Actually, Juan, I've read a lot of Stephen King books. I've read about half of the things he's written. And I disagree about what his point was. Both Roland and Eddie refer to the world they entered as the real world. A world that was "real beyond reality. It was...anti-todash." Not that it was a parallel world.

They also refer to King as the man who made them, their god, if you will. If King merely opened the doorway, he would not be the man who made them.

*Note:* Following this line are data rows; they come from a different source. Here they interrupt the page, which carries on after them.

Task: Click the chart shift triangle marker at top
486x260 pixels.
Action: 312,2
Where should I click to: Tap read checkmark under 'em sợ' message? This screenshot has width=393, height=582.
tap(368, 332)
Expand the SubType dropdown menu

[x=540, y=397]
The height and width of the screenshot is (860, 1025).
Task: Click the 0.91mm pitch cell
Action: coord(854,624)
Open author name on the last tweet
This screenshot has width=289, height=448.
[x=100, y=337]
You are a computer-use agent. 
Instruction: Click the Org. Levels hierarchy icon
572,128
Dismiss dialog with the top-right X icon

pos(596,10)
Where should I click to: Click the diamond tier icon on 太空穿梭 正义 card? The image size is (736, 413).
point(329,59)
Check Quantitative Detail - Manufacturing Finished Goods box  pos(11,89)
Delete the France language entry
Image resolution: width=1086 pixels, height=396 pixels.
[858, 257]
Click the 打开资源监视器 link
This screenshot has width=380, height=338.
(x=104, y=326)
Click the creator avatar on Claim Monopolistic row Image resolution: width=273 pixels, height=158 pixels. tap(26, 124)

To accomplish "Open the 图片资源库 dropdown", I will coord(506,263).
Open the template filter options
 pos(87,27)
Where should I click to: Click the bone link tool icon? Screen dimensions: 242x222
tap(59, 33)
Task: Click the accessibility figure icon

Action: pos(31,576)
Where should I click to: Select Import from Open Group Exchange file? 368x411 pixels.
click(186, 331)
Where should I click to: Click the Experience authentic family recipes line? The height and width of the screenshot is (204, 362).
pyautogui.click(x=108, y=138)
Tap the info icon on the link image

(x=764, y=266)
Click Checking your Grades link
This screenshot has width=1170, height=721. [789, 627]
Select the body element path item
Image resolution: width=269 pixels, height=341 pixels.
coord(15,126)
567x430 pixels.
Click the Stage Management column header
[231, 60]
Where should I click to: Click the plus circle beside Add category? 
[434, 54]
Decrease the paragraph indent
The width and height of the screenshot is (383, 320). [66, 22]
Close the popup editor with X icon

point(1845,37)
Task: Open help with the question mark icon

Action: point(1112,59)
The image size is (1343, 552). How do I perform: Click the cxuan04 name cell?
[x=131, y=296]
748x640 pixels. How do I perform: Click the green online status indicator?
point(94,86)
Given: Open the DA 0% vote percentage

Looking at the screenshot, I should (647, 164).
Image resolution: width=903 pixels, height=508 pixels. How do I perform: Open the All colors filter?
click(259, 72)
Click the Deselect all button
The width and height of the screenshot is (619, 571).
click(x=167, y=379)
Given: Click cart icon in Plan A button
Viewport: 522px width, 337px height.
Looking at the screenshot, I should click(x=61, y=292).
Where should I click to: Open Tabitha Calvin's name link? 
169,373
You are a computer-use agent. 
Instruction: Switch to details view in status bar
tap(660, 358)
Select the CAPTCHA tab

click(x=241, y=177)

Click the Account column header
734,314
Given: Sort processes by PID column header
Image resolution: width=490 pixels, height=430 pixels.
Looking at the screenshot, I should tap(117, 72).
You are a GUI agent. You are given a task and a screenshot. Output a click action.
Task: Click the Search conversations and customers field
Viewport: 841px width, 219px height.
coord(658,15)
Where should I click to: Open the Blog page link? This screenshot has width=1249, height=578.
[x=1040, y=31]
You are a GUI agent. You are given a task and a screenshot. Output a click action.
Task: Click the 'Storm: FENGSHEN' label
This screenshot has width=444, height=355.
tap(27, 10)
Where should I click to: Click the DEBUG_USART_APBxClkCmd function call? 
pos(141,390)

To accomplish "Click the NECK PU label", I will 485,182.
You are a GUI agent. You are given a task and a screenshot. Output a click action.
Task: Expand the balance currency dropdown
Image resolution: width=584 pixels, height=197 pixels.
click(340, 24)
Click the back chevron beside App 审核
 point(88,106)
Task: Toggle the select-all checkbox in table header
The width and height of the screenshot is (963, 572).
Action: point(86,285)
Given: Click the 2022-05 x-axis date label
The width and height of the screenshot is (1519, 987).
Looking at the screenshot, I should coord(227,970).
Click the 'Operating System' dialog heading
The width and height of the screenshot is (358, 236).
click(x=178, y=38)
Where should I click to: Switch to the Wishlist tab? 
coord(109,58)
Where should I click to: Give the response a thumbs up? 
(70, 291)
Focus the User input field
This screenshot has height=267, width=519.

"I don't think he needs to be immortal. I think all he needs to do is write the right story. Because some stories do live forever."

Understanding lit up Roland's eyes. At last, Eddie thought. At last he sees it.

But how long had it taken him to see it himself, and then to swallow it? God knows he should have been able to, after all the other wonders he'd seen, and yet still this last step had eluded him. Even discovering that Pere Callahan had seemingly sprung alive and breathing from a fiction called 'Salem's Lot hadn't been enough to take him that last crucial step. What had finally done it was finding out that Co-Op City was in the Bronx, not Brooklyn. In this world, at least. Which was the only world that mattered.

"Maybe he's not at home," Roland said, as around them the whole world waited. "Maybe this man who made us is not at home."

There's also the notion that in King's world, time travels in just the one direction. In other worlds, the fictional worlds, if you will, Roland and Eddie could go back and revisit a day. But in King's world, they can only visit a day once.

So the writer creates the world, but once created cannot control it. It then takes on its own will and pushes at the writer. Since the writer creates the world, there are doors between his worlds, the doors of his psyche. But the world of the writer is the real world, not the other worlds.

"King said himself the the stories just come out of him,like he?s not in charge."

You've proved Lesley's point right here Juan.